Activity:
Look through the material below. Copy each line that contains the string "entry".
[Start of section]
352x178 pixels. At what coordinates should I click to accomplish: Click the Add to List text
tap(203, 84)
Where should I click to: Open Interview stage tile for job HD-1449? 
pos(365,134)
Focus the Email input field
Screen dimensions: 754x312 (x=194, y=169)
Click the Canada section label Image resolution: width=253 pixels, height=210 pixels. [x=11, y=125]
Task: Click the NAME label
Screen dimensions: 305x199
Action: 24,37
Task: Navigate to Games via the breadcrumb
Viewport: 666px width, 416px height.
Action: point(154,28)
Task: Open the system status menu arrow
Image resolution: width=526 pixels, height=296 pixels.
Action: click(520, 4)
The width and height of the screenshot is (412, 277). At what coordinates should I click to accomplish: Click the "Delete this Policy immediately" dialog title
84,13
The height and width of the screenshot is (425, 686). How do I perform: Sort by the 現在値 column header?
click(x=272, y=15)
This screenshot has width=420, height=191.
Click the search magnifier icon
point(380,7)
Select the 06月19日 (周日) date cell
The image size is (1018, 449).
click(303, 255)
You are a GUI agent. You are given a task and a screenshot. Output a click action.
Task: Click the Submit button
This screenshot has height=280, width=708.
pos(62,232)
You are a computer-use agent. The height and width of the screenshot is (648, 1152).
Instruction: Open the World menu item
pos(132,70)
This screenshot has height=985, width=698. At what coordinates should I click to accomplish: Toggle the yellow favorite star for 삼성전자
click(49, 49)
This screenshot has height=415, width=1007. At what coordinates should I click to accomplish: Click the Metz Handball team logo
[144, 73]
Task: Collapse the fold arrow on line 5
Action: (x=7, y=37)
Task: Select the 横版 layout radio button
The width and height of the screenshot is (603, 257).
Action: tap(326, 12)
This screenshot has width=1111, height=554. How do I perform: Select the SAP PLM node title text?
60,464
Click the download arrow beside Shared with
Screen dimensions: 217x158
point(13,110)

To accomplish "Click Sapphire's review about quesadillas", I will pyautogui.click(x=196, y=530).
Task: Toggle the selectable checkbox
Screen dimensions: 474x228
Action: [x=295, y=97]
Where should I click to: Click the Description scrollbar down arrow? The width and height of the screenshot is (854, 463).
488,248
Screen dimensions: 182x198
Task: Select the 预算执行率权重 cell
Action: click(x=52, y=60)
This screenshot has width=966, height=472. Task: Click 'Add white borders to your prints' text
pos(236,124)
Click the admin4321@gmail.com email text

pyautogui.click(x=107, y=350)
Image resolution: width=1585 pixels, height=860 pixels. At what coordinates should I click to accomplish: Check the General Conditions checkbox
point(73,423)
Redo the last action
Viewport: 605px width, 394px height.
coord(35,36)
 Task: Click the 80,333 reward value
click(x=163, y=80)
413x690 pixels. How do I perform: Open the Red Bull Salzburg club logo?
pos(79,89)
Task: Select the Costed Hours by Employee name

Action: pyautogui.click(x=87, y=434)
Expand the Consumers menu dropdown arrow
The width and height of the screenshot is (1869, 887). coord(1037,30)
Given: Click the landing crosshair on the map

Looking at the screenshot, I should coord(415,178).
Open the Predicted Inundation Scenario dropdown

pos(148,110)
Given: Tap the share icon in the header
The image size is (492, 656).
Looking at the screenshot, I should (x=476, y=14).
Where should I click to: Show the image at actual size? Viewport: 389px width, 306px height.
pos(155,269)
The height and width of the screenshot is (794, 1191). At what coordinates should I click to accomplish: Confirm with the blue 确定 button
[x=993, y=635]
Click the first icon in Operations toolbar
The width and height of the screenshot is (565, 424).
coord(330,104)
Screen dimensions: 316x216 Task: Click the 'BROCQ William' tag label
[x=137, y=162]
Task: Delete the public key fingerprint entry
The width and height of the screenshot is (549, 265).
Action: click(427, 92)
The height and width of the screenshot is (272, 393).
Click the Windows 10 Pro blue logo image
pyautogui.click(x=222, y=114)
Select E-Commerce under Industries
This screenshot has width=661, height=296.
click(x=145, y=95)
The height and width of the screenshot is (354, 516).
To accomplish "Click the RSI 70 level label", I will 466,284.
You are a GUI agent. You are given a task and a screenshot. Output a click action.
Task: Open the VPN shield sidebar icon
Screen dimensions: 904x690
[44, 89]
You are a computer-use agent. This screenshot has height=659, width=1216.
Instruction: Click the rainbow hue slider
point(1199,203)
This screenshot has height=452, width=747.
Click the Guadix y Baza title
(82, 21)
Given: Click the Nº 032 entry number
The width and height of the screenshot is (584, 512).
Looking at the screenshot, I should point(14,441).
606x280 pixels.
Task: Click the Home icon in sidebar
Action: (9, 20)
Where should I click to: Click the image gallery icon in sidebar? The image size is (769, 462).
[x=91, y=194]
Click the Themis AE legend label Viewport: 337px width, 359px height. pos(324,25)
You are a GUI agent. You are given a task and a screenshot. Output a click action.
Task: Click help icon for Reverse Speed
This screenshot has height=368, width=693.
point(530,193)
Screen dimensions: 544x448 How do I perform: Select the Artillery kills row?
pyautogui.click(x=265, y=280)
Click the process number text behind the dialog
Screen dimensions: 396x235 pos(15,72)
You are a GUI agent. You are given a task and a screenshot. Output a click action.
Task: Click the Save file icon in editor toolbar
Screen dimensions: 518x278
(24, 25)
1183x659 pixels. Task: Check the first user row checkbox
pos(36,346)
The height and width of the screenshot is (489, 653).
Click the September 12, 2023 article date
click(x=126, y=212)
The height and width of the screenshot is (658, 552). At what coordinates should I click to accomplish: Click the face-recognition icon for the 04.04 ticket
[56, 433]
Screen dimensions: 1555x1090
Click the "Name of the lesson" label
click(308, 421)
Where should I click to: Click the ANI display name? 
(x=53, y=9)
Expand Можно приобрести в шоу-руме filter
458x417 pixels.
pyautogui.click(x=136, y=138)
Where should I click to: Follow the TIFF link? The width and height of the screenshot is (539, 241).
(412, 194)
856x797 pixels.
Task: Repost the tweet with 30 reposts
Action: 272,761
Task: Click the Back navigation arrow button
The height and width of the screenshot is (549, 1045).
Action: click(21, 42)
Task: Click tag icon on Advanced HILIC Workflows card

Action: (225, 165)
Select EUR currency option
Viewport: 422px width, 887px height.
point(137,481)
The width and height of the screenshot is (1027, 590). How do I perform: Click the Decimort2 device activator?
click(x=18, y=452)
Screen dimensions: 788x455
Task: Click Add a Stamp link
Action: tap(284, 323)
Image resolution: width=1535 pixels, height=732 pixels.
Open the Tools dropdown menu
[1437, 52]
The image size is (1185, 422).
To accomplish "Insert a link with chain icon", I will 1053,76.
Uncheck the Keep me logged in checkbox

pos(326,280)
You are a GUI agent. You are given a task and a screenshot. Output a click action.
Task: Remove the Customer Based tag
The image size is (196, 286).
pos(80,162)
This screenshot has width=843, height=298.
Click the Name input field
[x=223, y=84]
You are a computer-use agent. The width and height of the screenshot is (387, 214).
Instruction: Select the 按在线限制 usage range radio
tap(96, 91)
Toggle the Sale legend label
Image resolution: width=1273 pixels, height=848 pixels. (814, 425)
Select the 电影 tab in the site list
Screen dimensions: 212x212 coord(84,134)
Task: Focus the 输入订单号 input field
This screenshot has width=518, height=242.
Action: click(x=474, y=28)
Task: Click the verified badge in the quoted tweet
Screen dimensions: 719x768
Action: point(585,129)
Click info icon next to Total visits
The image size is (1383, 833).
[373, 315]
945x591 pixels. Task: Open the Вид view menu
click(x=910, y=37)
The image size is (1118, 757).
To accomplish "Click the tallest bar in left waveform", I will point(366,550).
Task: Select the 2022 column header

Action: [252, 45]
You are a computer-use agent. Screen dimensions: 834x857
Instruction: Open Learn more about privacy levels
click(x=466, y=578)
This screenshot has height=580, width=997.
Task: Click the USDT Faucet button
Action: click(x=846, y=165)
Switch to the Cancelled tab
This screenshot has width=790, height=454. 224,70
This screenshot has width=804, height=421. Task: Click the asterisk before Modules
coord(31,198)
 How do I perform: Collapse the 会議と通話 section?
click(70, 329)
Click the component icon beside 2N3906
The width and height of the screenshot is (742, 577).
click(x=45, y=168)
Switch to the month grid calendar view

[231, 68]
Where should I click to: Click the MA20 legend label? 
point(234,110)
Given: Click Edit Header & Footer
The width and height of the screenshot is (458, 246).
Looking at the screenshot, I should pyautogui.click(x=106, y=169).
[End of section]
The answer:
Task: Delete the public key fingerprint entry
Given: Click the Nº 032 entry number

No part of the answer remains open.